-- What you will do --
Copy verbatim the block of lines in the entries below whose first line contains "2560x1440 pixels." and whose last line contains "Viewport: 1920px width, 1021px height.". Leave out all other lines.

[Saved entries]

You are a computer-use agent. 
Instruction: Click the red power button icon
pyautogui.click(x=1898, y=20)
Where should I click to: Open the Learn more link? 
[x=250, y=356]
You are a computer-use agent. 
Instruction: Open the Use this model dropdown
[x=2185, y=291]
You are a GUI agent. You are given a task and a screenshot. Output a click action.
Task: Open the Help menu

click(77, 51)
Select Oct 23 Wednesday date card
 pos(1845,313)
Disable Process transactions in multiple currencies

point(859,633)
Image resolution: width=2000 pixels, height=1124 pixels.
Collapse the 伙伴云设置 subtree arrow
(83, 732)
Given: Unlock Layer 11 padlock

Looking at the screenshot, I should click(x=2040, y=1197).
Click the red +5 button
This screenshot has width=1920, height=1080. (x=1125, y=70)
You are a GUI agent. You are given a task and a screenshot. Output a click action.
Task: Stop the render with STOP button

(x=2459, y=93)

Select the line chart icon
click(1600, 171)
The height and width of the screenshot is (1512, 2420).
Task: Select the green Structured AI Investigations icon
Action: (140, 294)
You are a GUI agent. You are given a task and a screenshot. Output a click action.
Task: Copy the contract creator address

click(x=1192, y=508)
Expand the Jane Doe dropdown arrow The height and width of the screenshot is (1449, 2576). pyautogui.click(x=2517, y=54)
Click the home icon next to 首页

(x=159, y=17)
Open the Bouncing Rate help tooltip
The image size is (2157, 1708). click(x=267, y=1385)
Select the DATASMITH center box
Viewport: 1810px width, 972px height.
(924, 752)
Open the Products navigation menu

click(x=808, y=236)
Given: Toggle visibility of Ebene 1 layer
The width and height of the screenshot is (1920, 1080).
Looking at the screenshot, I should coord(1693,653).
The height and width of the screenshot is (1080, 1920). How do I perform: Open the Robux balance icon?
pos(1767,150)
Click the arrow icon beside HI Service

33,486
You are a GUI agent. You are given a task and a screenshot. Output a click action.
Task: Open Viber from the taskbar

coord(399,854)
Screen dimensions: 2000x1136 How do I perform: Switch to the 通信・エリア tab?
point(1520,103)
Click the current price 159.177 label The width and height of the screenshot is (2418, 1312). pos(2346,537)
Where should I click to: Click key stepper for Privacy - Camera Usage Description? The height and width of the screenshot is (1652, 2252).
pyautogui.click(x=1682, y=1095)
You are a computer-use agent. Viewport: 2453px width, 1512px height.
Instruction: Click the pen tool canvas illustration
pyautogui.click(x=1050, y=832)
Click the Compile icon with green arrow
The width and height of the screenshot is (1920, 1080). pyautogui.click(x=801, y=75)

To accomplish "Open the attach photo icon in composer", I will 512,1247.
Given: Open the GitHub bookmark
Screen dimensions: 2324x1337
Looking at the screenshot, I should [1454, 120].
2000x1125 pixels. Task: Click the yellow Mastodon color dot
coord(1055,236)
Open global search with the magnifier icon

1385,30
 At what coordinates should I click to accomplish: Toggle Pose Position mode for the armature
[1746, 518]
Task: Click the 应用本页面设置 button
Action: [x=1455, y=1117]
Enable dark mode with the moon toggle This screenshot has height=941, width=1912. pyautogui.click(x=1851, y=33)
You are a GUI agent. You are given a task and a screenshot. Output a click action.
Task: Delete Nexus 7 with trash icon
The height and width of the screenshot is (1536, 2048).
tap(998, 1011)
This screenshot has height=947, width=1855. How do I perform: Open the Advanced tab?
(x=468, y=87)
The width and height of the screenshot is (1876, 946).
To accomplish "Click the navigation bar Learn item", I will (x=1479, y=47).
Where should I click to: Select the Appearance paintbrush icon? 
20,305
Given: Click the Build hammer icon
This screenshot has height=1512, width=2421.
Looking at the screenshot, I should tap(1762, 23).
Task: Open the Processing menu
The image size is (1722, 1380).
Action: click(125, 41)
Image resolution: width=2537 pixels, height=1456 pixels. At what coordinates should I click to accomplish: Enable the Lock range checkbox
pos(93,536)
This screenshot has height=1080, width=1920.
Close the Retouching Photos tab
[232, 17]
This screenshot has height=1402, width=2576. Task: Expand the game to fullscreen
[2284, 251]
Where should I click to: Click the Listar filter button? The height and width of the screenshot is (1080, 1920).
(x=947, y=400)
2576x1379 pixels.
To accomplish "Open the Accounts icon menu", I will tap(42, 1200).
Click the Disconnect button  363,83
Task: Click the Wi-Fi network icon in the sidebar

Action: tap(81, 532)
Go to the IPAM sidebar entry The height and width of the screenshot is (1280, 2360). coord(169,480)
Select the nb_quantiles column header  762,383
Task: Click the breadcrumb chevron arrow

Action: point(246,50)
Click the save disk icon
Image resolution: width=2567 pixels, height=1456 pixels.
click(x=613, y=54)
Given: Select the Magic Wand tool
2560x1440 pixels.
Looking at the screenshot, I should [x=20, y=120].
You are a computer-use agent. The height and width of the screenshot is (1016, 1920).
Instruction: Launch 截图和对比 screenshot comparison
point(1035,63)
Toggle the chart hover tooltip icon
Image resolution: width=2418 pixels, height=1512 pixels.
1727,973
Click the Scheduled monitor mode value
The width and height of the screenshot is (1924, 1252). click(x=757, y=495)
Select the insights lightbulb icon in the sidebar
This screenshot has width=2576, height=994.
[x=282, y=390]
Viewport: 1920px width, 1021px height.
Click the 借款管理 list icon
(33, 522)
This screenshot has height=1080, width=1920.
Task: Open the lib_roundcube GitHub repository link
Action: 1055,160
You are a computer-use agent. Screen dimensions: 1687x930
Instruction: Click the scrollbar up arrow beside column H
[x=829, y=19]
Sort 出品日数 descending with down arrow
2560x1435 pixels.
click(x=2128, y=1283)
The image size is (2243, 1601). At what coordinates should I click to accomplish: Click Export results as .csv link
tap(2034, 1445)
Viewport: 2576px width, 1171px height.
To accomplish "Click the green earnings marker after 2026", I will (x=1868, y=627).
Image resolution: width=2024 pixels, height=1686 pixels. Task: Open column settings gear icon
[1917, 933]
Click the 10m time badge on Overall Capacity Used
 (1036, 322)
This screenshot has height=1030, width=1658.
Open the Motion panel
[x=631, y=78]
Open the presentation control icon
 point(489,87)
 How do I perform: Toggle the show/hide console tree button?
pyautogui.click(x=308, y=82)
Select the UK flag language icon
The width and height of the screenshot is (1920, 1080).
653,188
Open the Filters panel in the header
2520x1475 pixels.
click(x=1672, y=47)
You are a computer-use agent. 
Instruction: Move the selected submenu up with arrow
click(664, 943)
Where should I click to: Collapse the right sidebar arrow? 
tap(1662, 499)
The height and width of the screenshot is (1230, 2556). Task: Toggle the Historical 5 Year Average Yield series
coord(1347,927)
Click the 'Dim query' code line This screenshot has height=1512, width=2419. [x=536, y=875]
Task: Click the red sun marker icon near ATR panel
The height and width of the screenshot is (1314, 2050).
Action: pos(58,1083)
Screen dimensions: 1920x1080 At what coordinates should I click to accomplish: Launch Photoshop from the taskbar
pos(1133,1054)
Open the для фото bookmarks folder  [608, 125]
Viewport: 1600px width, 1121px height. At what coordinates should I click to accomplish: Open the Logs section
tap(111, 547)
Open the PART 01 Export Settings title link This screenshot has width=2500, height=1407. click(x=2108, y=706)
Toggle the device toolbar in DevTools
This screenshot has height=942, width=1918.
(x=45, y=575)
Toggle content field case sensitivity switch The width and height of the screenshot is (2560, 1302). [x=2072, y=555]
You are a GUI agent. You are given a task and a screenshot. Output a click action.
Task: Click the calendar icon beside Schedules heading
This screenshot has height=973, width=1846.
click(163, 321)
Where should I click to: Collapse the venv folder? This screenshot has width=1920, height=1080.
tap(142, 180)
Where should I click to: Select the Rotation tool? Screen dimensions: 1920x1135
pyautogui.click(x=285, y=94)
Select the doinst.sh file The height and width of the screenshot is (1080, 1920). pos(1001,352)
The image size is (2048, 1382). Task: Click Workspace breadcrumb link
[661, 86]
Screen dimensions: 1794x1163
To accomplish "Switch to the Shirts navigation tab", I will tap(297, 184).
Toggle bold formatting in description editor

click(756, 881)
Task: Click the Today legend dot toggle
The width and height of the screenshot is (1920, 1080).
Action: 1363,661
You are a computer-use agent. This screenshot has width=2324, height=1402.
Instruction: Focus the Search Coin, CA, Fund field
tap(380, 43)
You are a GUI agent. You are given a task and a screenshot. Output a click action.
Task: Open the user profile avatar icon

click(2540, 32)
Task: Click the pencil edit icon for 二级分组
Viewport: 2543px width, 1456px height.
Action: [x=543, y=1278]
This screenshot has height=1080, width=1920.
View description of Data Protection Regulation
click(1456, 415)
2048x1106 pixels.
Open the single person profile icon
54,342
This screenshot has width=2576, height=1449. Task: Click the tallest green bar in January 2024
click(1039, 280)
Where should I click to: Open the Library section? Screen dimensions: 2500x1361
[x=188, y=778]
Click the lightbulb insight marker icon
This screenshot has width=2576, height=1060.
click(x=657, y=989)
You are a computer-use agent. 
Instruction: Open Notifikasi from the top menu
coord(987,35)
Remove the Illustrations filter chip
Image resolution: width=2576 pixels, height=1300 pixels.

-- Task response --
2560x1440 pixels.
Looking at the screenshot, I should [x=20, y=120].
You are a computer-use agent. The height and width of the screenshot is (1016, 1920).
Instruction: Launch 截图和对比 screenshot comparison
point(1035,63)
Toggle the chart hover tooltip icon
Image resolution: width=2418 pixels, height=1512 pixels.
1727,973
Click the Scheduled monitor mode value
The width and height of the screenshot is (1924, 1252). click(x=757, y=495)
Select the insights lightbulb icon in the sidebar
This screenshot has width=2576, height=994.
[x=282, y=390]
Viewport: 1920px width, 1021px height.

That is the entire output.